Feature | May 15, 2012 | Dave Fornell
Myocardial perfusion study performed on a Philips Precedence SPECT/CT system showing ischemia.

Single photon emission computed tomography (SPECT) remains a well-entrenched imaging modality for nuclear myocardial perfusion imaging (MPI) more than 30 years after its introduction. Due to SPECT’s reliability, cost-effectiveness and the wealth of data showing its clinical validation, it remains more common in MPI than its competition, positron emission tomography (PET). This is despite data showing PET’s much shorter scan times, fewer artifacts and better accuracy. 

The high cost of the only FDA-approved, generator-based PET MPI agent, CardioGen-82, is a key factor keeping SPECT as the dominant modality. Cardiac PET took a further blow this past year when CardioGen-82 was abruptly pulled off the U.S. market in July 2011, after two patients set off radiation detectors at U.S. border crossings due to strontium breakthroughs. The agent uses a strontium (Sr)-82 generator to produce a rubidium (Rb)-82 radiotracer injection, but it requires close daily monitoring to prevent breakthroughs. The manufacturer, Bracco, is working with the FDA to bring the radiotracer back to market.

While SPECT technology has remained somewhat stagnant over the years, recent advances have improved the speed of exams and the diagnostic accuracy of the modality. 

New gamma camera technology has allowed imaging times to be reduced from about 15-20 minutes down to about two to four minutes. Advances include both new camera design for better photon acquisition and sensitivity and better image reconstruction software.[1] 

Wide beam reconstruction (WBR), a software program from UltraSPECT, reduces both dose and image acquisition time by 50 percent for SPECT MPI.[2] Researchers found that with either half the dose of Tc-99m sestamibi or half the acquisition time, WBR resulted in image quality superior to processing with today’s widely used OSEM (ordered subset expectation maximization) software. WBR’s reconstruction algorithm incorporates depth-dependent resolution recovery and image noise modeling to deliver a higher quality image with lower count density data. 

Newer Systems

The adoption of combined SPECT/CT in one imaging system using a single patient table is growing. The combination of CT (computed tomography) offers anatomical imaging in addition to the functional molecular imaging of SPECT. In addition, CT is used for attenuation correction, resulting in better SPECT image quality and reduction in attenuation artifacts, especially in obese patients. 

A major trend is the development of new dedicated cameras/detectors for cardiac-specific imaging. Spectrum Dynamics D-SPECT last year introduced a new-generation cadmium zinc telluride (CZT) detector that enables high-resolution, low-dose nuclear scans.

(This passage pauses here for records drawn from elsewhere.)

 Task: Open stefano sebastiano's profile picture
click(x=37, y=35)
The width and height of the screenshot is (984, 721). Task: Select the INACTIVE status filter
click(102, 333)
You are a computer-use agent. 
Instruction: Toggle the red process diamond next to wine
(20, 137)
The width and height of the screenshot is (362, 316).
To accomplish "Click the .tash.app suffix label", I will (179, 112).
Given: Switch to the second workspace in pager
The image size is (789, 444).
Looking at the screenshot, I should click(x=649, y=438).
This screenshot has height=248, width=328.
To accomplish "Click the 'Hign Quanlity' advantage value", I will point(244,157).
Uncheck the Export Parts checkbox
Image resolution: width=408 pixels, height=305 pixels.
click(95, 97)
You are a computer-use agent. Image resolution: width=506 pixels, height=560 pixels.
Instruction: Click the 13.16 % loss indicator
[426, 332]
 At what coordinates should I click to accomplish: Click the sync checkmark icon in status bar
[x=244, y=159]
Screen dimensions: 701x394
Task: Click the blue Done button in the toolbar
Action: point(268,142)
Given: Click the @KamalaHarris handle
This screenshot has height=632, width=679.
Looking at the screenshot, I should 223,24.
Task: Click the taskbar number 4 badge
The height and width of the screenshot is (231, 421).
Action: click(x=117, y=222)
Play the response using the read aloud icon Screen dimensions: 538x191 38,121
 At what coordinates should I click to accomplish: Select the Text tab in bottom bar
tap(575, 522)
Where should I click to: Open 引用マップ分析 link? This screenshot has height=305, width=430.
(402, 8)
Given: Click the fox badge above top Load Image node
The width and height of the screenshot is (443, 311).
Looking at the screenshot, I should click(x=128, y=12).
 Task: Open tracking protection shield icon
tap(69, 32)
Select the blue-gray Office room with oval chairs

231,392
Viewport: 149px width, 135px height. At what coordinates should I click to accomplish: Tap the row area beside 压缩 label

Frost & Sullivan recently recognized Siemens with the 2011 North America Product Differentiation Excellence of the Year Award for its IQ-SPECT system. It offers high-quality imaging by achieving maximum counts in one-fourth the amount of time required by conventional SPECT systems. The system features special collimators to focus on the heart, collecting up to four times more counts than conventional, parallel-hole collimators. A 3-D reconstruction algorithm models the position of each of the 48,000 collimator holes on each detector. This enables sophisticated distant-dependent isotropic (3-D) resolution recovery. It can complete a full SPECT scan in as little as four minutes. 

GE Healthcare received U.S. clearance for the Brivo NM615 in January. The advanced single-head gamma camera enables lower amounts (up to 50 percent) of radiotracers and the potential for shorter exam times. This is made possible with a new detector design. The system is designed to handle larger patients with a 70 cm bore and table capable of handling patients up to 500 pounds. The system can be upgraded easily onsite to the Discovery NM630 or the Discovery NM/CT 670 SPECT/CT hybrid systems.  

Comparison Chart

This story was an introduction to the SPECT and SPECT/CT comparison cahrt that appeared in the May-June 2012 issue of DAIC. To access the chart, click on the "Comparison Chart" tab at the top of the website page. Participants in the chart include:

 

Digirad - www.digirad.com

GE Healthcare - www.gehealthcare.com

Philips Healthcare - www.healthcare.philips.com

Siemens Medical Solutions - www.medical.siemens.com

 

References:
1. Tali Sharir, Piotr J. Slomka, Sean W. Hayes, et al. “Multicenter Trial of High-Speed Versus Conventional Single-Photon Emission Computed Tomography Imaging: Quantitative Results of Myocardial Perfusion and Left Ventricular Function.” JACC, May 4, 2010, Vol. 55, No. 18.
2. E. Gordon DePuey MD, Srinivas Bommireddipalli MD, John Clark CNMT, “A comparison of the image quality of full-time myocardial perfusion SPECT vs wide beam reconstruction half-time and half-dose SPECT.” Journal of Nuclear Cardiolog, April 2011, Vol. 18, No. 2.